Fixed crash in garbage collector by removing recursion

233 views
Skip to first unread message

Benjamin Fritz

unread,
Jun 22, 2014, 4:29:32 PM6/22/14
to vim_dev
The attached patch seems to fix the crash reported here:

https://groups.google.com/d/topic/vim_dev/Nr8Ja4Zjghw/discussion

The fix is simple in concept: any recursive call can be replaced with
an explicit stack to "cheat" your way into an iterative algorithm. So
that is what I did. I kept the calling structure unchanged, but pass
an explicit stack around for hash tables and lists. If the stack is
non-null, setting the reference just adds an item to the stack instead
of actually dropping into the HT or list to set its children. Setting
the children of a list or HT will continue processing the stack until
the stack is empty rather than only processing one item.

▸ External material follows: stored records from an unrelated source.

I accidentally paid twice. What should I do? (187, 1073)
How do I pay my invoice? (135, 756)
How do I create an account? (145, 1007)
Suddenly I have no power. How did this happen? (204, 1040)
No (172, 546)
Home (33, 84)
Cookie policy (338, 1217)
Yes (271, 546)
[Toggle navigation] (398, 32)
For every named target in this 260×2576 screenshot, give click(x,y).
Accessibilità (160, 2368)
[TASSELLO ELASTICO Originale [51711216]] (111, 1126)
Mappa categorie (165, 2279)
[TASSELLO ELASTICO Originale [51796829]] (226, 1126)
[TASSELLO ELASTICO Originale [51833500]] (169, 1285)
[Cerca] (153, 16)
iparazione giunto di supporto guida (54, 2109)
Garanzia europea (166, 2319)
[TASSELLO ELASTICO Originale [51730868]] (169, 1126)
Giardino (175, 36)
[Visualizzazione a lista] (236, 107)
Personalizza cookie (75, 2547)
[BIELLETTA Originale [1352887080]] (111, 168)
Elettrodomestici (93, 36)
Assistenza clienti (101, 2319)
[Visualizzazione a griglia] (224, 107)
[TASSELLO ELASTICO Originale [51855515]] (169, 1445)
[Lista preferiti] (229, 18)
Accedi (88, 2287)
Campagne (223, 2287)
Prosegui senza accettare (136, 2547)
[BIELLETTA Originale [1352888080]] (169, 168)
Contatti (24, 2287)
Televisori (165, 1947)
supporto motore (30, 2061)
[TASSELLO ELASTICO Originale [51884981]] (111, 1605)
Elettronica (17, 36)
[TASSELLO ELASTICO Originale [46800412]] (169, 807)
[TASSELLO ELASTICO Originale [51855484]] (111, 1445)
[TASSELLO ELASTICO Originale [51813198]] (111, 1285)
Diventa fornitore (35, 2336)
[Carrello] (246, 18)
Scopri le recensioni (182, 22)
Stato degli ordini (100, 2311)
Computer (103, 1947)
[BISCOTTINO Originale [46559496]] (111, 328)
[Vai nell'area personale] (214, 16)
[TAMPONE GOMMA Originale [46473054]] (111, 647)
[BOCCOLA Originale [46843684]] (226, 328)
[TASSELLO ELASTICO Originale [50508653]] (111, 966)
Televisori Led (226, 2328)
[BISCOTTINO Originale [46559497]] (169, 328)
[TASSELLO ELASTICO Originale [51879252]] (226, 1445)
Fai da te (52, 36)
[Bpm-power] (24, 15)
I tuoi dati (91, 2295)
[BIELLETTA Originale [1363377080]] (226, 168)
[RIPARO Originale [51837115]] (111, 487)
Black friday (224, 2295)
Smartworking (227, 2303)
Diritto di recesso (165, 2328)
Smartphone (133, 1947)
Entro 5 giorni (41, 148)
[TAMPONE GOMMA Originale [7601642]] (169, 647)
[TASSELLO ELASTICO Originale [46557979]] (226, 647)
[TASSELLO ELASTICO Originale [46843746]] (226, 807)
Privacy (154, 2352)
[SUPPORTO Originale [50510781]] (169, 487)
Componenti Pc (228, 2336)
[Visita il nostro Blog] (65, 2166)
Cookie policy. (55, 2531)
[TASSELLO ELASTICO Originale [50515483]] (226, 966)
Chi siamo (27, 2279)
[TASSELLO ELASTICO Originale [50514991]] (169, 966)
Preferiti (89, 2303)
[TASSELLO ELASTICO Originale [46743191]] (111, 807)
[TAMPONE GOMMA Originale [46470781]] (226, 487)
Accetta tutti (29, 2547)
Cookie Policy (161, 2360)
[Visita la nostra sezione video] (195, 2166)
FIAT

Sourcing the attached "crashtest.vim" before the patch crashes Vim
every time. After the patch, Vim is busy for nearly a minute, but then
recovers, and does not crash.

Memory use seems to be handled correctly. Looking at the memory column
in Windows Vista's Task Manager, I sourced the script, then did
":unlet dict list" to free up the memory created in the script that
still has a reference. Doing this repeatedly gave me the following
memory use:

After ":unlet" After ":source"
29500 174100
16016 173832
29436 175872
20748 174076
32892 180872
24568 173656
31772 180896
27168 175796
33008 182448
27244 175732
33144 181944
28864 177812
34500 182464
28516 176716

As you can see, Vim's memory footprint seems to fluctuate a little,
possibly due to fragmentation or something, but does not continue
definitely growing. I would appreciate if someone tested with Valgrind
or something to make sure.

There are problems remaining.

First, if I don't use :unlet dict list, but instead source the script
again and allow the previous values to be garbage collected, Vim stays
busy for at least an hour. I don't know if it ever finishes because I
killed the process. I used gdb on MinGW to see that Vim DOES get
through the "set reference" calls in the garbage collector which my
patch fixed; so I expect Vim is busy with the recursive calls to
actually free the garbage-collected memory. These could probably be
fixed in the same way I fixed the reference setting recursion. I think
this deserves a separate patch.

Secondly, the explicit stacks rely on malloc'ing more memory during
garbage collection, to create the stack entries. If this malloc fails,
I have simply abandoned the current garbage collection run without
doing anything. Should this throw a user-visible error? If it happens
too often Vim may run out of memory, it would be good to give the user
an opportunity to save their work and restart Vim gracefully.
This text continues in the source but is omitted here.